The Next Blackout

Despite its inherent illogic, the notion that last week’s massive, cascading electrical blackout was a “wake-up” call seems now to have become as much a part of the political landscape as has the effort to assign blame for this costly man-made disaster.



The question occurs, however: Exactly to what is it that we have awakened?

The obvious answer is that there is an acute and long-neglected need to upgrade the Nation’s power grid. Since last Thursday’s crisis, much of the finger-pointing has been about who saw this need most clearly and how many years ago and who was most responsible for so little being done about it. Let us stipulate that there is enough blame to go around and that a concerted, multi-year (if not multi-decade) and bipartisan effort is going to be required to modernize the Niagara Falls grid and the rest of the U.S. electrical infrastructure.

This is, of course, much easier said than done. The costs associated with such an initiative have been estimated to start at nearly $60 billion. A federal government in deficit is reluctant to strap on such an expenditure; energy companies will surely pass their share on to consumers. Critics of the U.S. liberation of Iraq have, predictably, seized already on the irony that American tax-dollars are restoring and upgrading the Iraqi electrical system when they could, and it is argued should, be spent on doing the same for ours.

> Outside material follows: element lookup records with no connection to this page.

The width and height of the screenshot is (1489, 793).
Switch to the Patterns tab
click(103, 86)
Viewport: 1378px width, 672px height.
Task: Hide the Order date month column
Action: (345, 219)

In the final analysis, we will pay as a nation — one way or the other — what has to be paid in order to try to prevent a repetition of the calamitous Blackout of 2003. This will become ever more self-evident as the American and Canadian costs associated with that power disruption are tallied and the need to avoid its recurrence is seen to be an absolute economic, as well as political, necessity.

The second thing to which we better have awakened is the possibility that was on everyone’s mind as the lights went out across much of the northern tier of the United States and Canada’s most populous cities: Could terrorists have perpetrated this disaster? And, if so, was the blackout but the first blow in a lethal one-two punch?

The good news is that this episode apparently was not the work of Osama bin Laden or his ilk. The bad news is that, given the extensive vulnerabilities of the U.S. power grid — for example, the vast numbers of unguarded power-line towers that snake across the landscape — it has only been a matter of time before someone decided to exploit them. And, having witnessed over the past few days what the immensely destructive effect of even minor disruptions of that system could be, is there any doubt that, from now on, the terrorists’ target lists will surely include attacks on our critical infrastructure?

To make matters worse, those attacks need not be in a physical form. Computers whose second-by-second control of the distribution flow of electricity has been shown to indispensable to the grid’s functioning can also be subjected to “cyber warfare.” Unfortunately, the same is true of other parts of our critical infrastructure. Even if the power didn’t go off, water and sewage systems, gas pipelines, transportation, telecommunications, etc. could also be targeted and seriously disrupted.

We had better be awakened, though, to one other, particularly ominous prospect: Determined terrorists could inflict lasting, if not actually permanent, damage on the United States’ electrical and other computer-based systems by employing small nuclear or non-nuclear devices that generate what is known as electro-magnetic pulse (EMP). The short, intense spike of energy that these EMP weapons create can do irreparable harm to electronic devices (even those not in use, such as replacement microcircuits, chips and memory boards in warehouses) unless expensive measures have been taken to shield them. It is believed that human beings and other forms of life would not be directly harmed by such a burst of EMP.

No one can say with certainty at the moment how devastating or widespread the effects of an EMP strike might be. The U.S. military, which used to pay serious attention to the question, largely stopped doing so after a moratorium was imposed in 1992 on all nuclear testing (including that done for EMP effects). Since then, the vulnerability of the armed forces’ satellites, communications gear and other hardware has become largely a matter of conjecture, if it is addressed at all.

Matters are infinitely worse with respect to civilian electronic equipment, essentially none of which was designed with the costly features that would protect against EMP. Today, the best that can be said is that the extent and duration of future EMP-induced blackouts would depend on whether the emitter generates a small or large pulse, and whether it is detonated at ground-level or from high altitudes. Under a worst-case — but not implausible — scenario, a large, ballistic missile-delivered EMP weapon could within seconds reduce half the country to pre-industrial age conditions for many months, if not years.

Thanks to the tenacity of one of Capitol Hill’s few bonafide scientists, Rep. Roscoe Bartlett (Republican of Maryland), who has long warned of the EMP threat, a blue-ribbon commission led by President Reagan’s science advisor, Dr. William Graham, is now conducting a congressionally mandated study to assess this danger. If anything, the recent grid failure adds urgency to the completion of the Graham Commission’s work.

As the Nation rouses itself to address the lessons learned from last week’s blackout, it better focus not only on how to avoid a repetition of the last calamity but also on the possibly vastly more serious blackout next time.

Frank J. Gaffney, Jr. is the President of the Center for Security Policy and a columnist for the Washington Times.